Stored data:
--
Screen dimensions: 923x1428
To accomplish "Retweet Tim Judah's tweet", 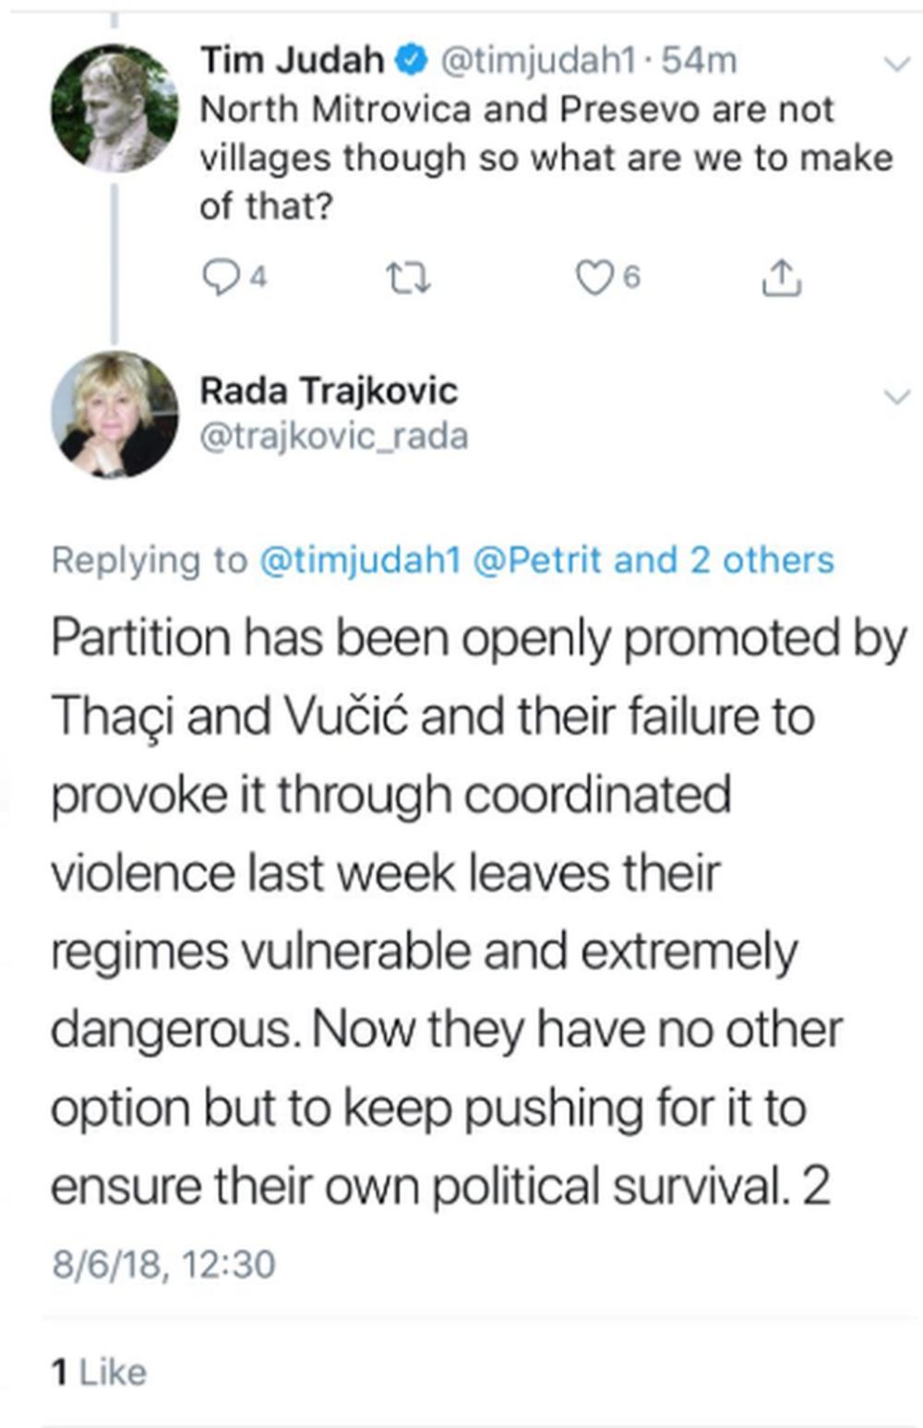I will 407,277.
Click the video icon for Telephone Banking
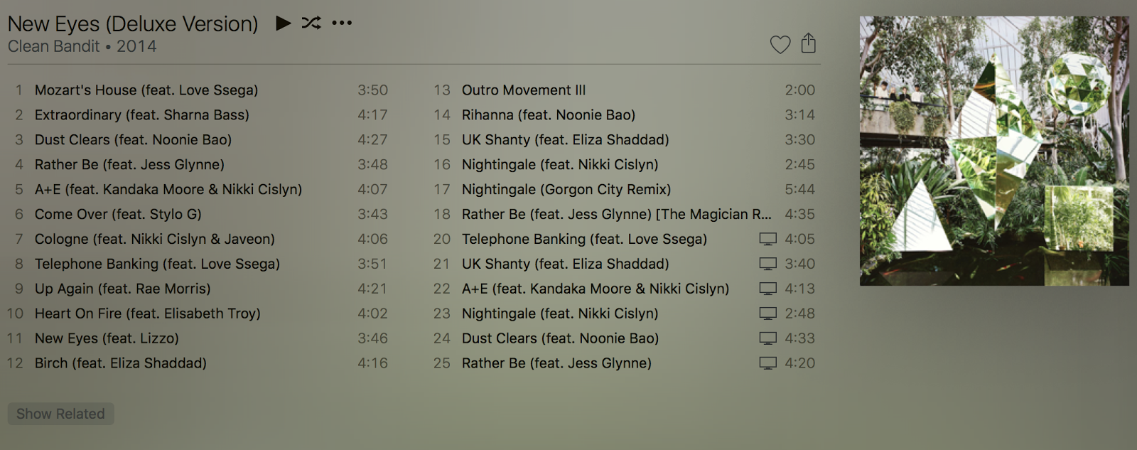Screen dimensions: 1137x450 767,239
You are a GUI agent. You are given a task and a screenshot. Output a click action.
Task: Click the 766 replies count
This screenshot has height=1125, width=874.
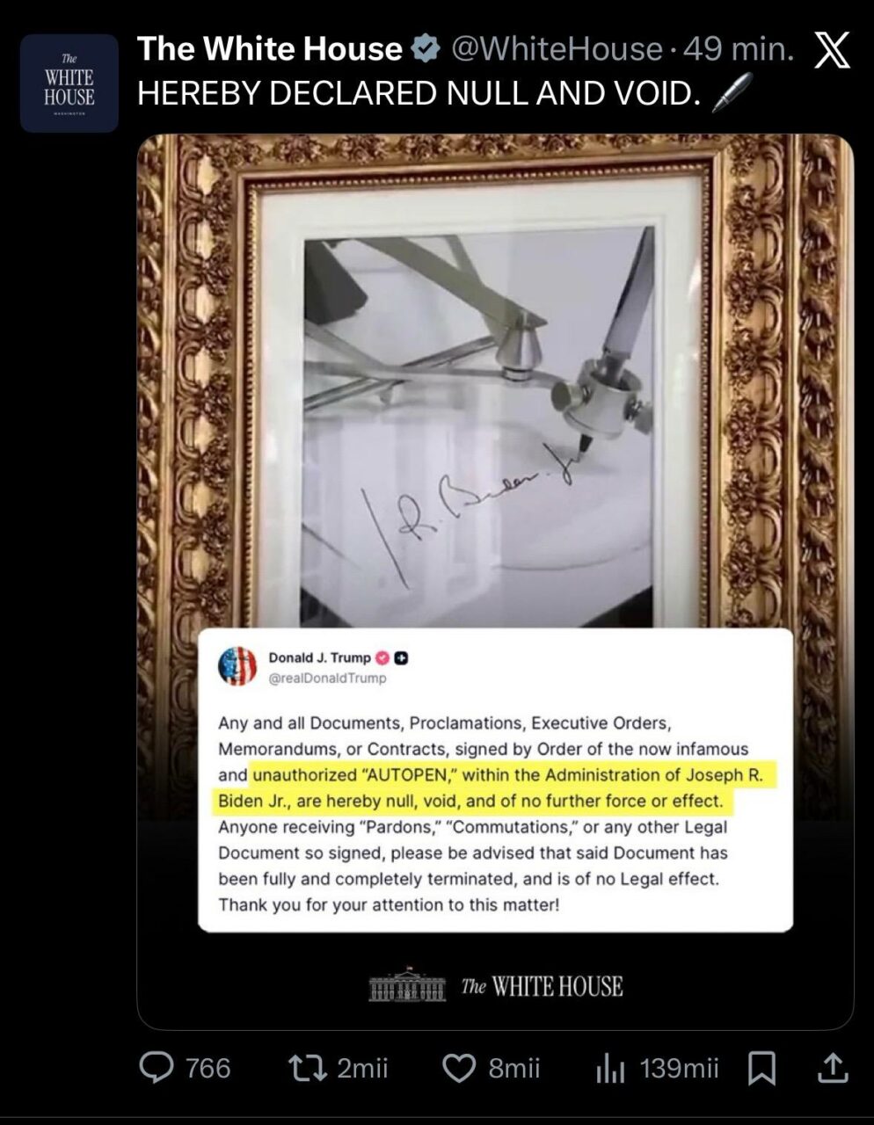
--
> EXERCISE DETAILS: Search the records for the word "screenshot". Copy each line where it appears.

> WRITTEN REPLY:
You are a GUI agent. You are given a task and a screenshot. Output a click action.
This screenshot has height=1125, width=874.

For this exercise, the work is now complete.